**YOUR ASSIGNMENT**: Word for word, restate the lines from the one containing "This screenshot has" through the last line of the material, and include no pictures.
◆ ◆ ◆
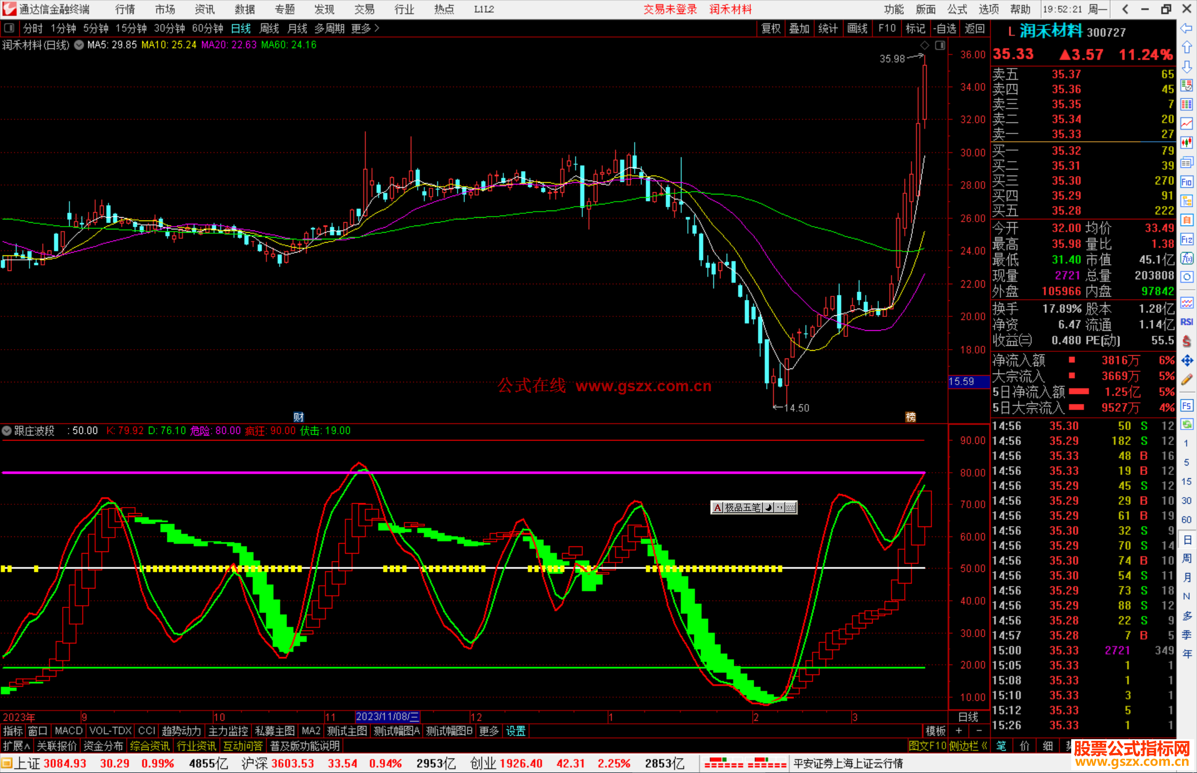Image resolution: width=1197 pixels, height=773 pixels.
Task: Select the pencil drawing tool icon
Action: [1186, 380]
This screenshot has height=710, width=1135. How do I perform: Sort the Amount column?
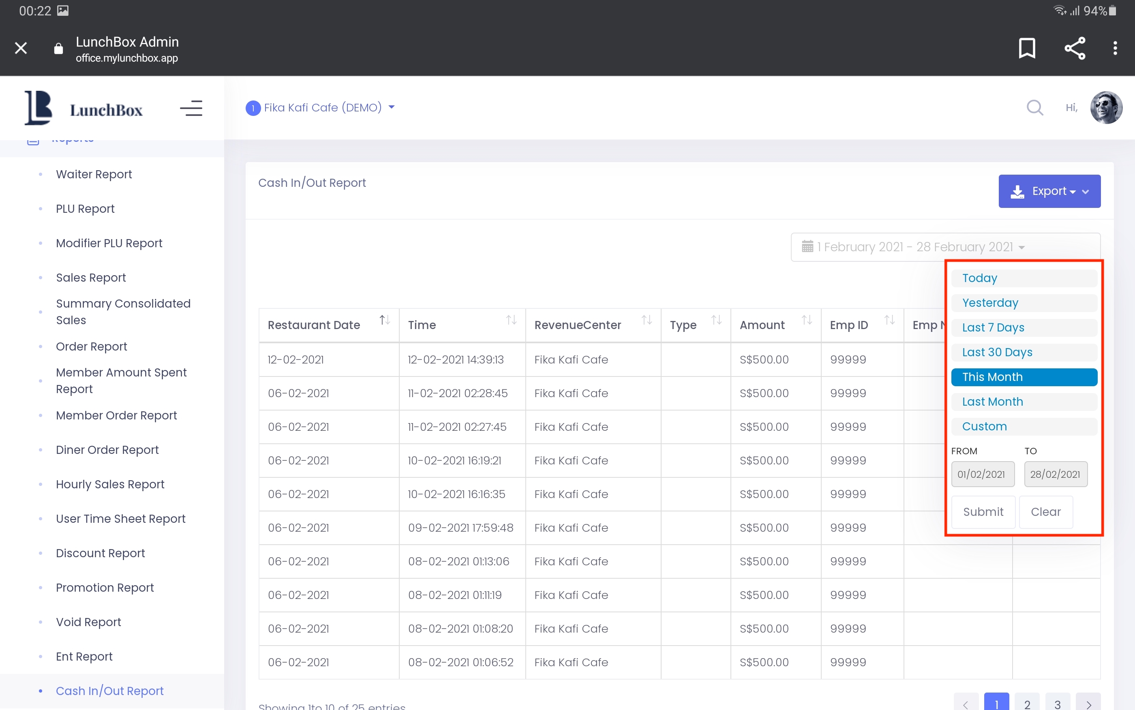pyautogui.click(x=806, y=320)
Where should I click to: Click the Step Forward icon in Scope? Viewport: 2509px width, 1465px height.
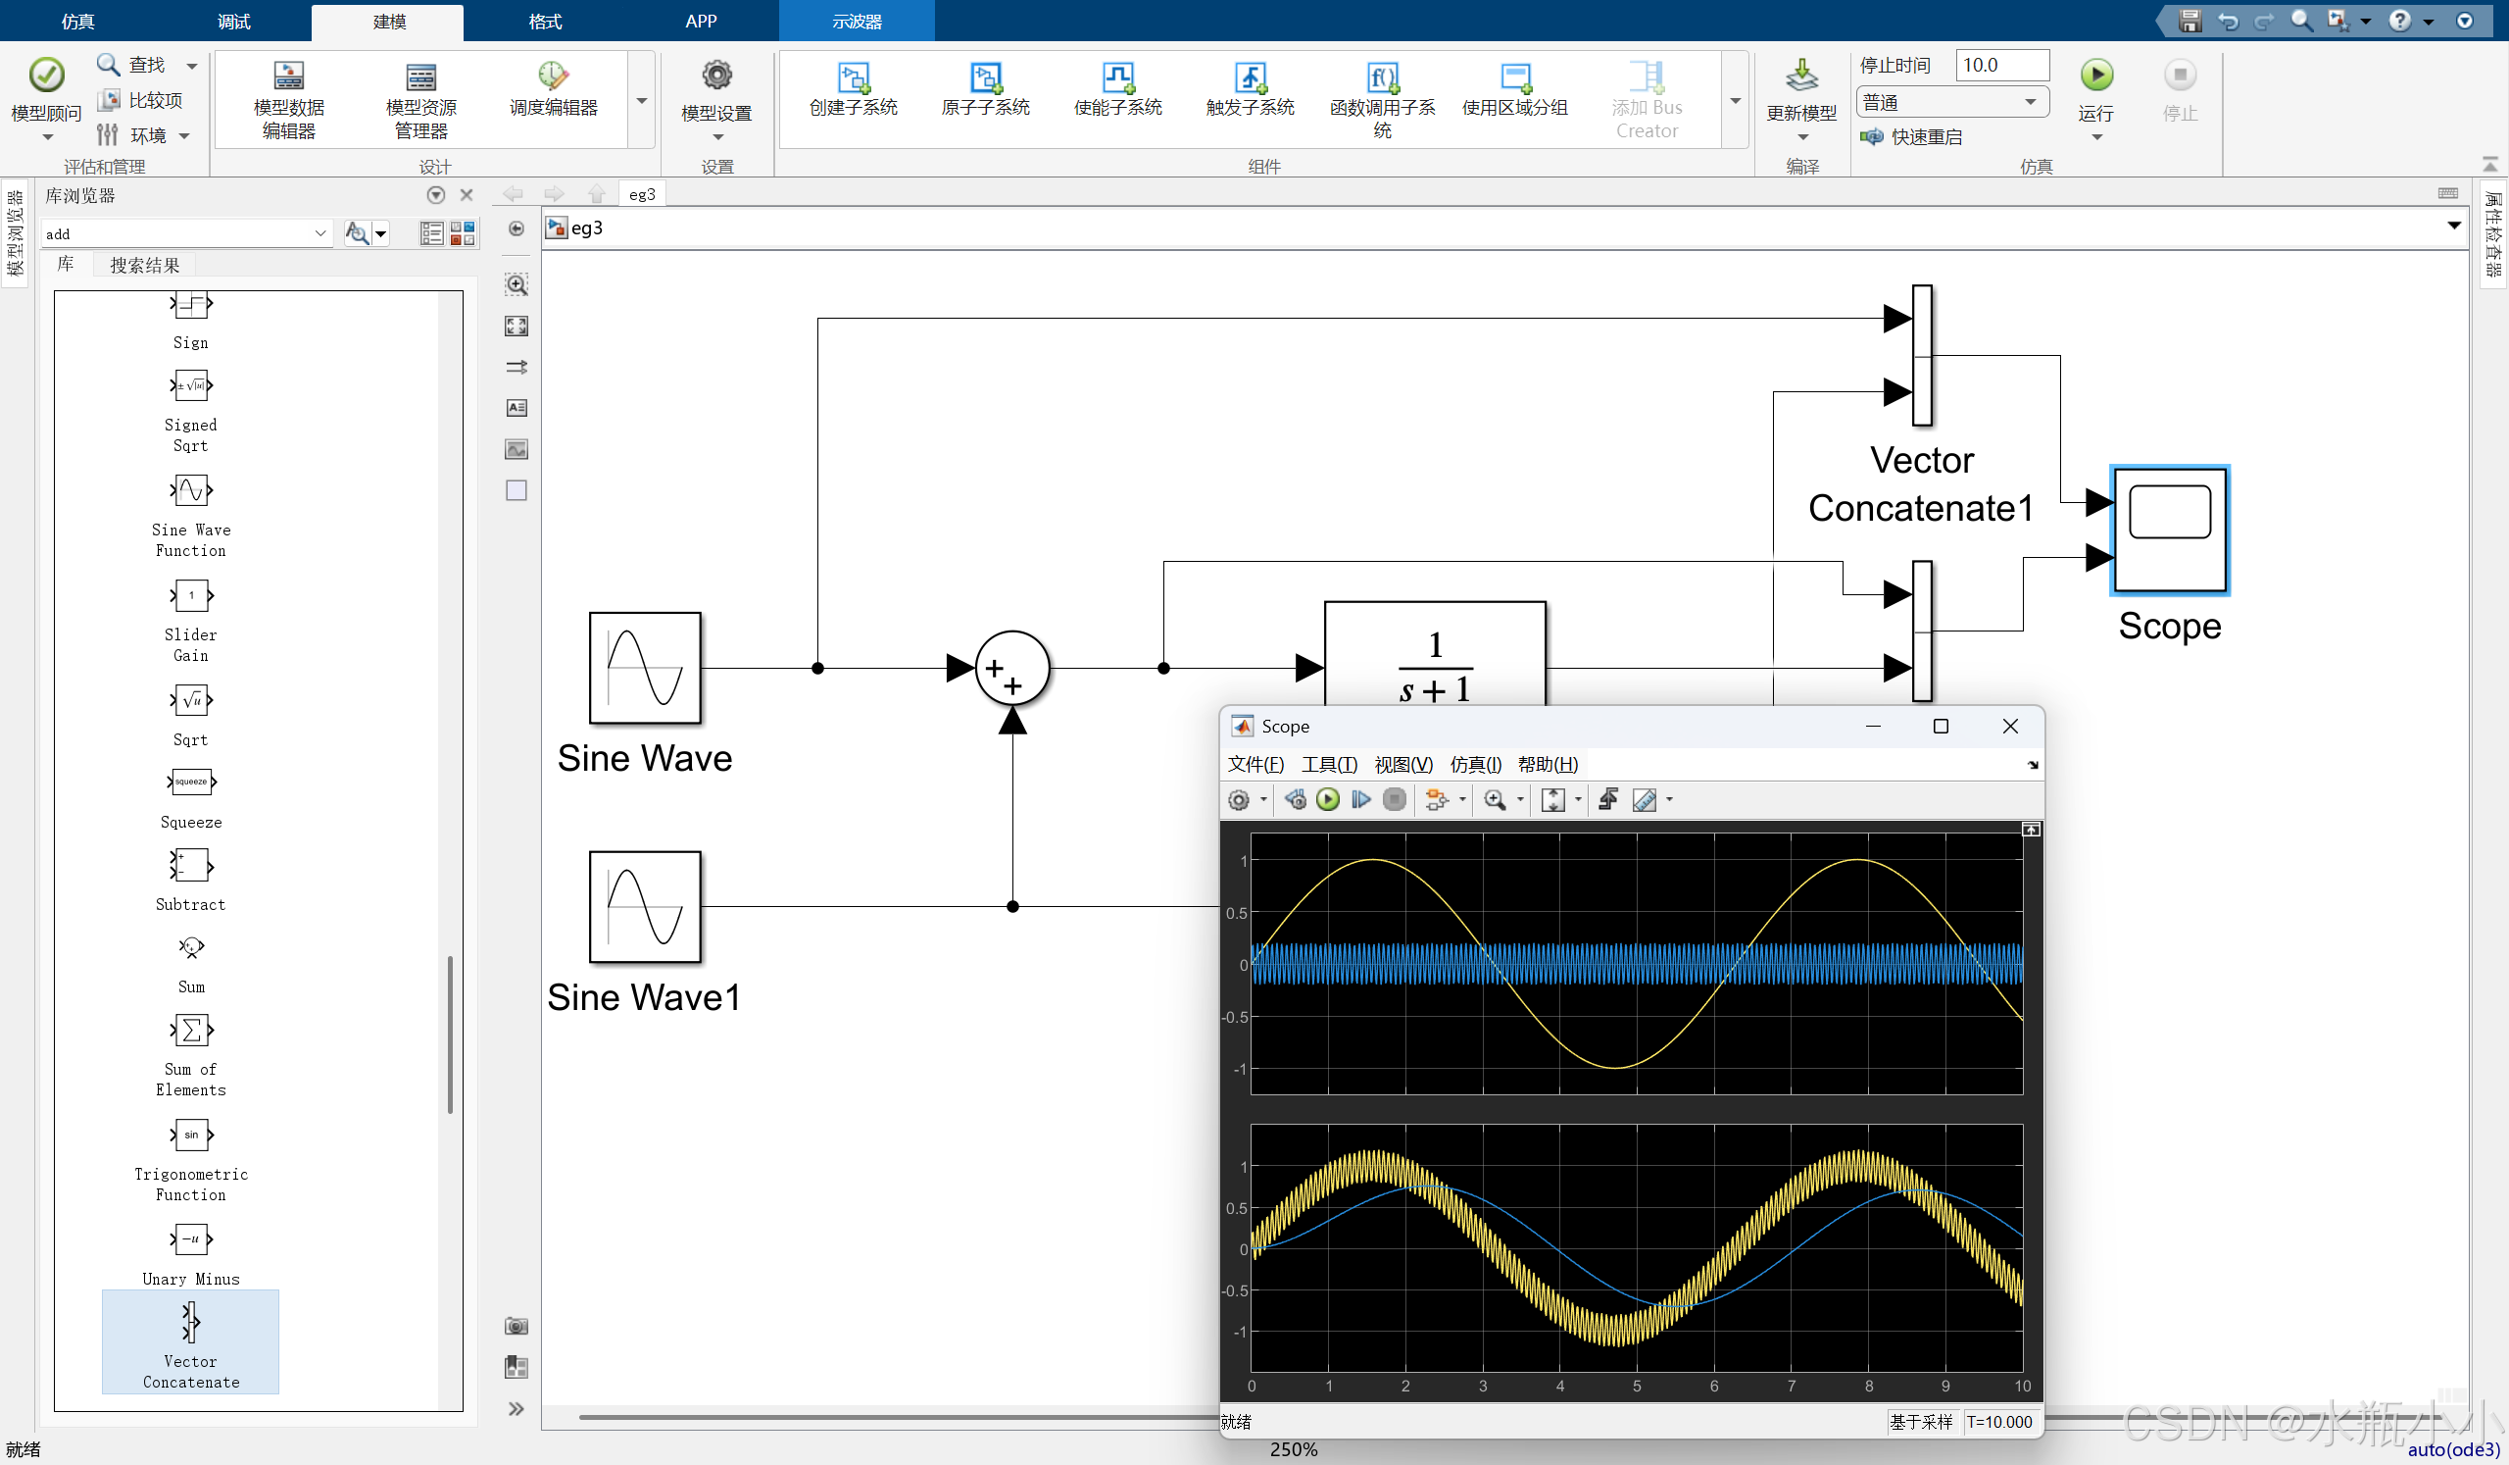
◆ ◆ ◆
**TASK SOLUTION**:
This screenshot has height=710, width=1135. How do I perform: Sort the Amount column?
pyautogui.click(x=806, y=320)
Where should I click to: Click the Step Forward icon in Scope? Viewport: 2509px width, 1465px height.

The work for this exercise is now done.